Screenshots, screen recording, code snippet
Environment information
No response
WordPress and ElasticPress information
Partially redacted.
WordPress
WordPress Environment
wp_version: 6.4.1 is_multisite: false revisions: 15
Server Environment
php_version: 7.4.33 memory_limit: 1G timeout: 600
Indexable Content
XXXXXXXXXXXXX — https://www.XXXXXXXXXXXXX.com/wordpress
post_count: 0 page_count: 9 XXXXXXXXXXXXX: 877,888 XXXXXXXXXXXXX: 1,441,662 XXXXXXXXXXXXX: 565,659 attachment_count: 154,949 XXXXXXXXXXXXX: 23 XXXXXXXXXXXXX: 15 XXXXXXXXXXXXX: 14 total-all-post-types: 25 distinct-meta-keys: XXXXXXXXXXXXX, XXXXXXXXXXXXX, XXXXXXXXXXXXX, XXXXXXXXXXXXX, XXXXXXXXXXXXX, XXXXXXXXXXXXX, XXXXXXXXXXXXX, XXXXXXXXXXXXX, XXXXXXXXXXXXX, XXXXXXXXXXXXX, XXXXXXXXXXXXX, XXXXXXXXXXXXX, XXXXXXXXXXXXX, XXXXXXXXXXXXX, XXXXXXXXXXXXX, XXXXXXXXXXXXX, XXXXXXXXXXXXX, XXXXXXXXXXXXX, XXXXXXXXXXXXX, XXXXXXXXXXXXX, XXXXXXXXXXXXX, XXXXXXXXXXXXX, XXXXXXXXXXXXX, XXXXXXXXXXXXX, and XXXXXXXXXXXXX
ElasticPress
Settings
host: http://XXXXXXXXXXXXX:9200 index_prefix: language: en_US per_page: 350 network_active: false
Timeouts
request_timeout: 5 index_document_timeout: 15 bulk_request_timeout: 30
Elasticsearch Indices
XXXXXXXXXXXXX
health: green status: open index: XXXXXXXXXXXXX uuid: XXXXXXXXXXXXX pri: 20 rep: 3 docs.count: 3040168 docs.deleted: 405218 store.size: 28.2gb pri.store.size: 7gb total_fields_limit: 5000
Last Sync
2023/08/02 6:22:57 pm
method: WP Dashboard end_date_time: 2023/08/09 3:55:23 am total_time: 9 hours, 32 minutes, 27 seconds total: 3388535 synced: 3410235 skipped: 0 failed: 0 errors: array ( )
Feature Settings
Custom Search Results
active: true force_inactive: false
Facets
active: true force_inactive: false match_type: all
Post Search
active: true decaying_enabled: true force_inactive: false highlight_enabled: false highlight_excerpt: false highlight_tag: mark synonyms_editor_mode: simple
Protected Content
active: true force_inactive: false
Code of Conduct
- [X] I agree to follow this project's Code of Conduct
Loading this via Ajax seems to be the best approach for now (believe it or not, the query is already optimized for what we need :( )

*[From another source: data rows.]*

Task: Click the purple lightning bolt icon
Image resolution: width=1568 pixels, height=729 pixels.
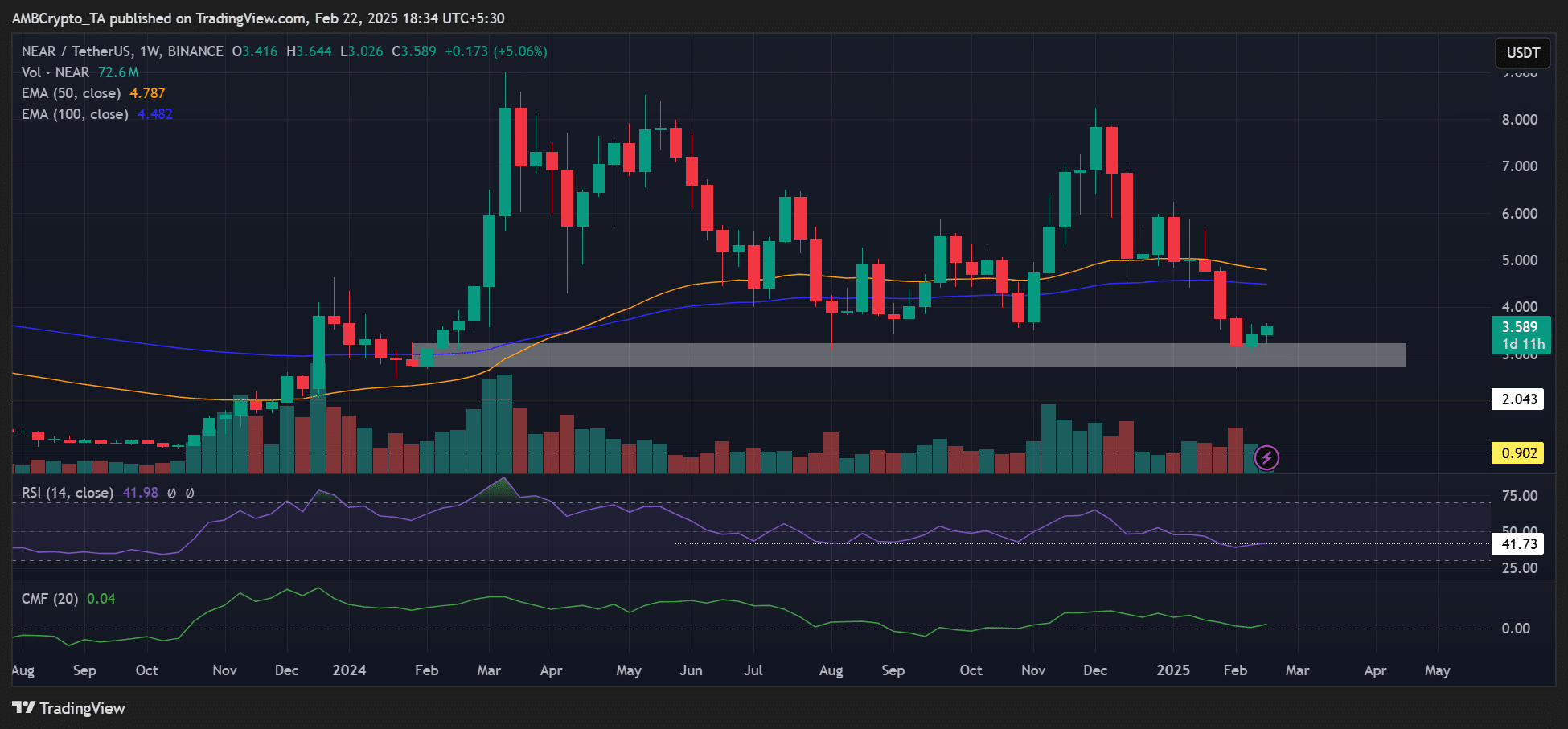Action: coord(1266,458)
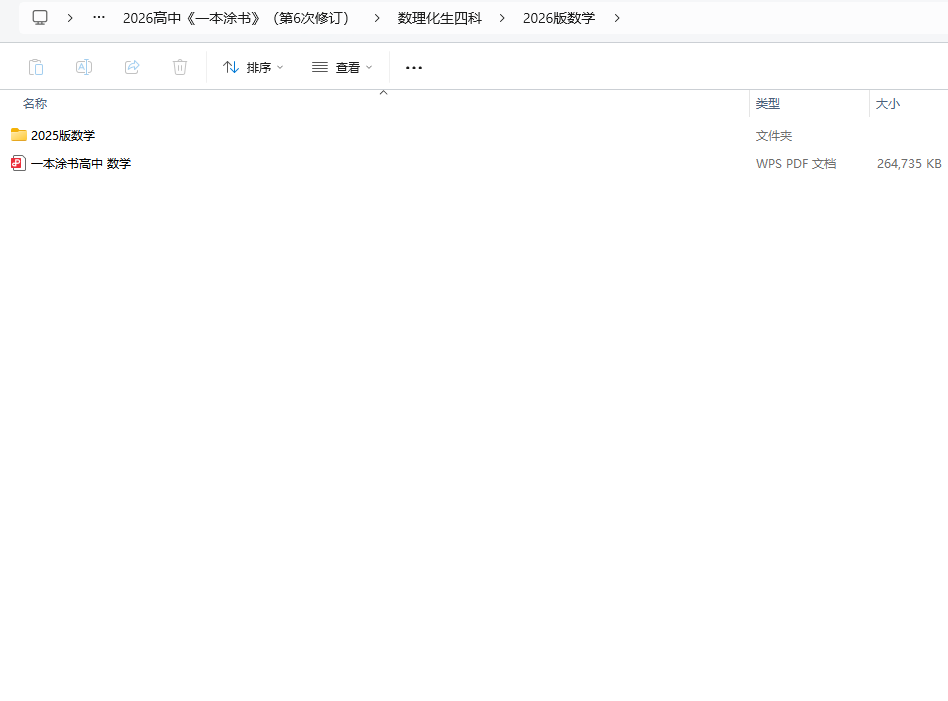This screenshot has width=948, height=701.
Task: Expand chevron after 2026版数学 breadcrumb
Action: tap(617, 17)
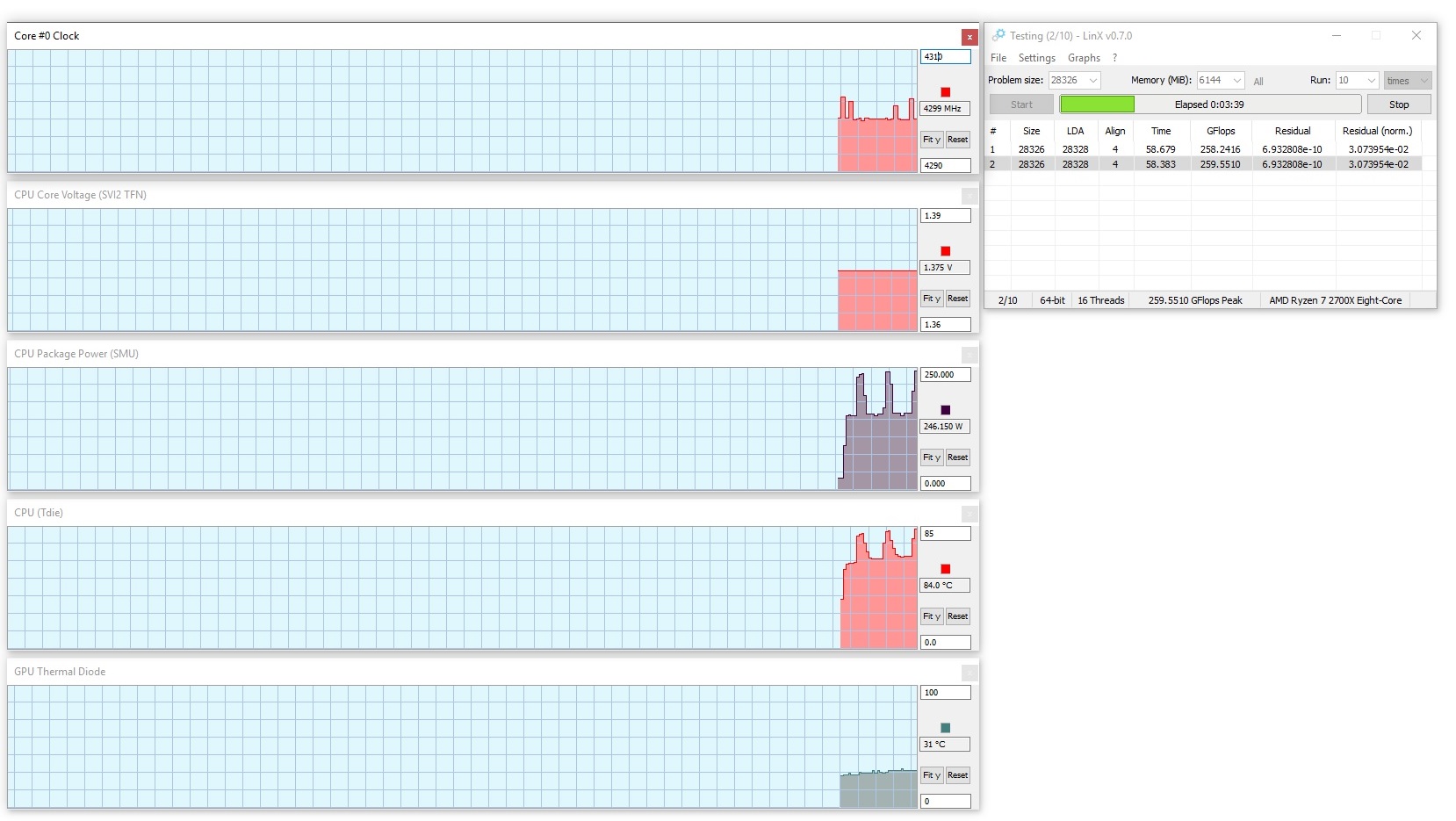Click the CPU (Tdie) maximum value field
This screenshot has width=1456, height=821.
(945, 534)
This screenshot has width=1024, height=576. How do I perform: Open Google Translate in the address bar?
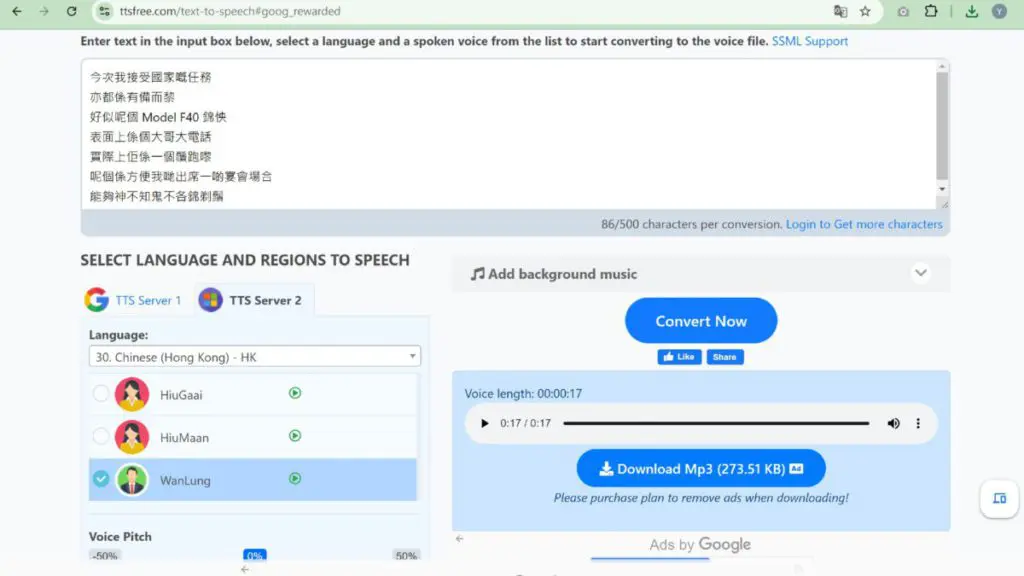841,12
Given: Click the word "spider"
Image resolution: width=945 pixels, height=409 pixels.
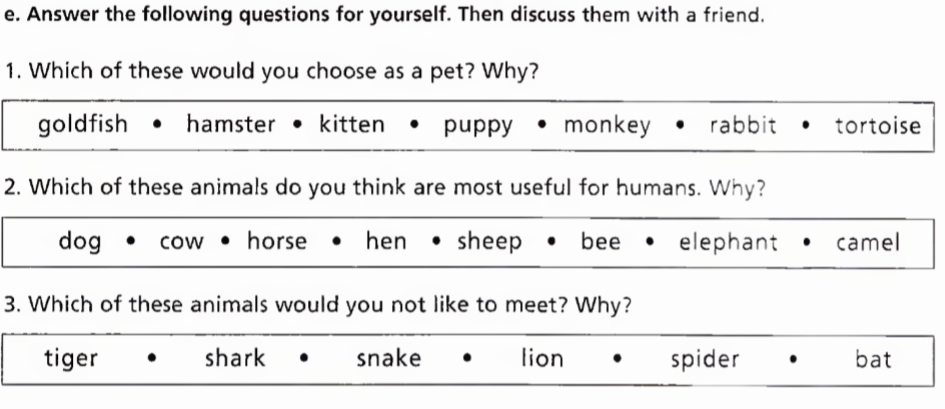Looking at the screenshot, I should pyautogui.click(x=705, y=359).
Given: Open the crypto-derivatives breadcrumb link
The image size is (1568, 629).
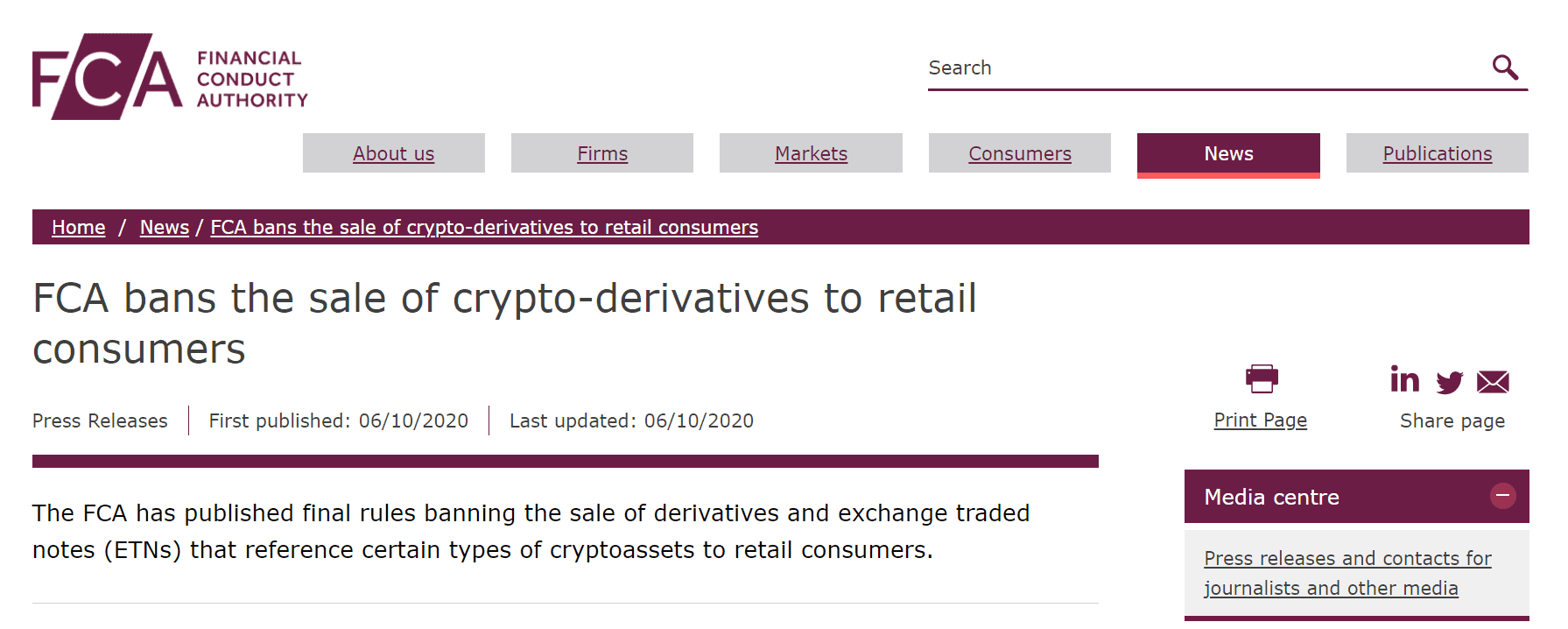Looking at the screenshot, I should [484, 227].
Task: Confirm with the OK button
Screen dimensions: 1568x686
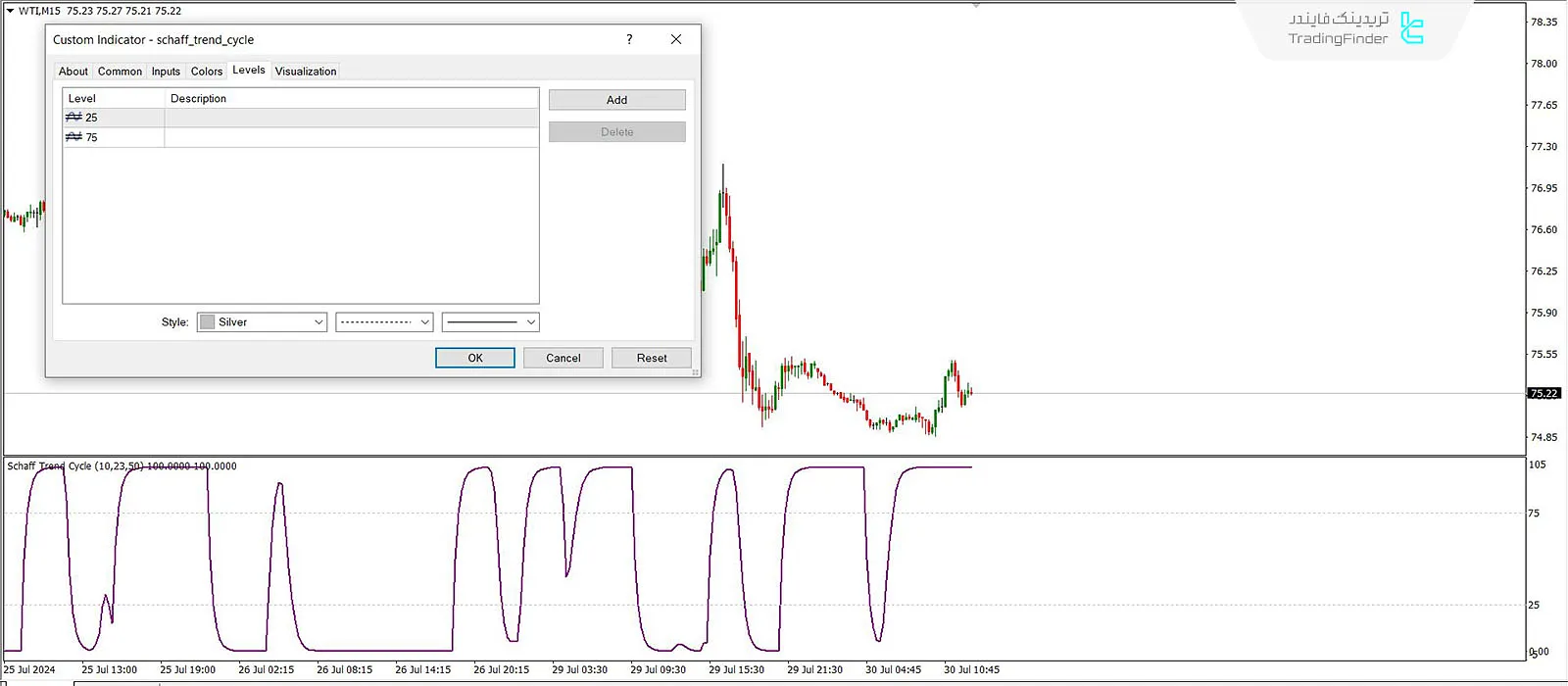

Adding this to the 5.2.0 milestone for now. In the meantime, it is possible to bypass that report entirely with this snippet:
add_filter( 'ep_status_report_reports', function( $reports ) {
unset( $reports['indexable'] );
return $reports;
});
Thanks for the snippet, it indeed makes the status page fly (0.3s), but it also removes all of the data rather than just the Distinct Meta Keys bit. I'll put it in temporarily until this bug is resolved and remove it after. Looking forward to the proper fix.